For The First National Bank of LaGrange (FNBLG)’s prized collection of Presidential Checks to be properly conserved for the first time in more than 20 years, they turned to The Conservation Center’s team for 21st century solutions.

First of all, each delicate check had to be lightly surface cleaned, in addition to the meticulous removal of adhesive left behind from old framing. Each check then undertook controlled passive humidification in a Gore-tex package and then was flattened out and dried between cotton blotters under weights.

After proper cleaning, the checks were assembled into, new, narrower profile frames with an antique black finish, with ½” smaller mat margins set to conservation standards, and protected by Conservation Clear acrylic glazing that protects against UV light rays. The new archival step mats include antique white mats on the top with charcoal gray mats beneath. The layout features the portrait of each president in an oval opening at the top and a rectangular opening below the portrait, which feature the president’s name and birth/death dates along with a line about the president provided by the bank. Four additional frames were provided for future presidential checks that have not made it to the collection.

The Conservation Center is extremely honored to have preserved such a rare collection of historical artifacts, and we can’t wait to see the checks on public display again in FNBLG’s lobby. We heard that the bank staff is preparing for a Presidents Day unveiling in 2014, so we’ll be sure to keep you updated.

As told to The Conservation Center by Marty Madden, Executive Vice President and CFO, The First National Bank of LaGrange:

“My father John R. Madden set out to start a presidential check collection more than 40 years ago. Working with collectors, dealers, and historians throughout the United States, he finally amassed an impressive collection of 25 checks by the early 1970s. By 1974, the bank had its first exhibit of the Presidential Check Collection.

Each check, beginning with George Washington's dated November 18, 1797, represents a unique piece of history. Today, FNBLG owns a truly exclusive—and perhaps the most comprehensive—collection of checks written by 39 of the 43 Presidents of the United States. These checks are authenticated, insured, and continue to be on display on our lobby walls for public enjoyment.

As historical financial records, our collection raises many interesting questions. For instance, Abraham Lincoln paid himself a monthly salary of $800 on March 15, 1865, less than one month before his assassination. Imagine what $800 in cash would equal in today's dollars? Assuming a 3% inflation rate, our calculations come out to $48,507.94!
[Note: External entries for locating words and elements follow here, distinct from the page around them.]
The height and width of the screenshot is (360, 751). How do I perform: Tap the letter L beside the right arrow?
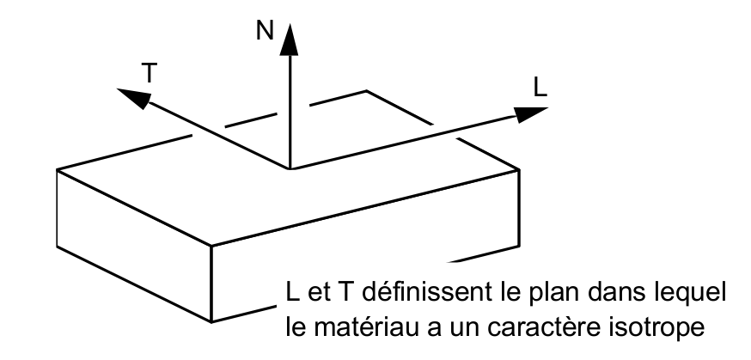[538, 88]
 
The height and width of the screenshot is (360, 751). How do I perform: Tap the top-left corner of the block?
[57, 169]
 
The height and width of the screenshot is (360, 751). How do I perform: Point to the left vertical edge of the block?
[57, 206]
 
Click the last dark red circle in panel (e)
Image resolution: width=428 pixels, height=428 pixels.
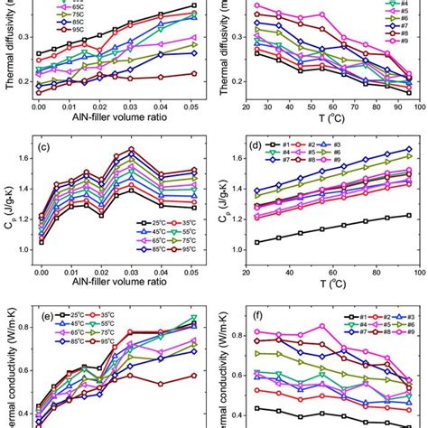tap(193, 376)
Teddy Roosevelt's check, dated November 29, 1912, was written to a Milwaukee physician six weeks after he was shot in the chest in Milwaukee while campaigning on the "Bull Moose" ticket. Not only did Roosevelt survive the attack; he also completed his speech! Roosevelt later commented, "I did not care a rap for being shot. It is a trade risk, which every prominent public man ought to accept as a matter of course." Dr. George W. Hochrein eventually helped save Teddy Roosevelt's life.

In 1948, while supporting Harry Truman's campaign, Ronald Reagan wrote a $50 check to Americans For Democratic Action, one of the nation's oldest liberal political organizations. It was not until 1962 when Reagan officially switched his allegiance to the Republican Party.
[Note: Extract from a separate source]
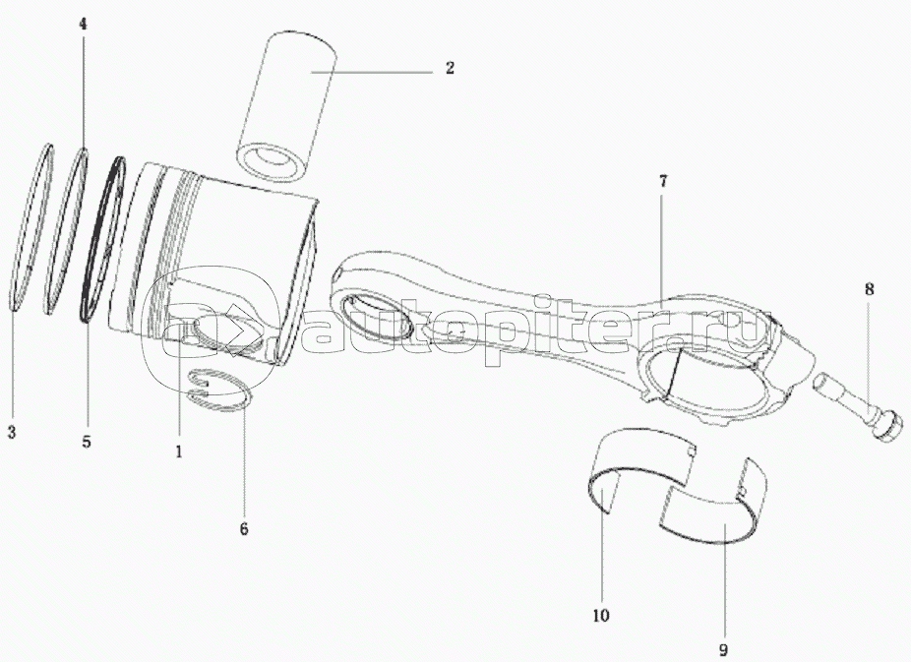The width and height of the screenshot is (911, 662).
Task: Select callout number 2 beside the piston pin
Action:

Many of the checks serve as reminders of the “good old days” when you could live very comfortably on $85.00 a week. For example, Warren Harding's monthly utility bill at Potomac Electric was only $4.70 in 1919, and it only cost Lyndon B. Johnson $3.00 to renew his driver's license with the Texas Department of Public Safety in 1965.
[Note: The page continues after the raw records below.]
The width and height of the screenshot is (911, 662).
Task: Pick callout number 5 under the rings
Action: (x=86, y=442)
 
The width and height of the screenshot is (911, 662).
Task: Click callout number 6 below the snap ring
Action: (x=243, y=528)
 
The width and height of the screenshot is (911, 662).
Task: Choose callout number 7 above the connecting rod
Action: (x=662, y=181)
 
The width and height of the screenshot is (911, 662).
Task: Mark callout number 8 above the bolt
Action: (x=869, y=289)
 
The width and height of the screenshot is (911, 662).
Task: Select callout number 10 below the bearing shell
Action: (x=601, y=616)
Some presidential checks were harder to find than others, due to supply and demand. Presidents usually don't pay their own bills, and especially when you’re from a wealthy family—such as in John F. Kennedy’s case—a check with his signature was especially difficult to find. Our most recent acquisition occurred about 10 years ago was a John Tyler check dated 1840. We are still on the hunt for canceled checks written by Zachary Taylor, George H.W. Bush, Bill Clinton, George W. Bush, and Barack Obama.

Going forward, the "paperless transactions" of wire transfers, Internet banking and electronic bill payment may require us to revisit our check collection strategy. Politics aside, could an expired debit card from Bill Clinton ever hold a candle to Abraham Lincoln's check?”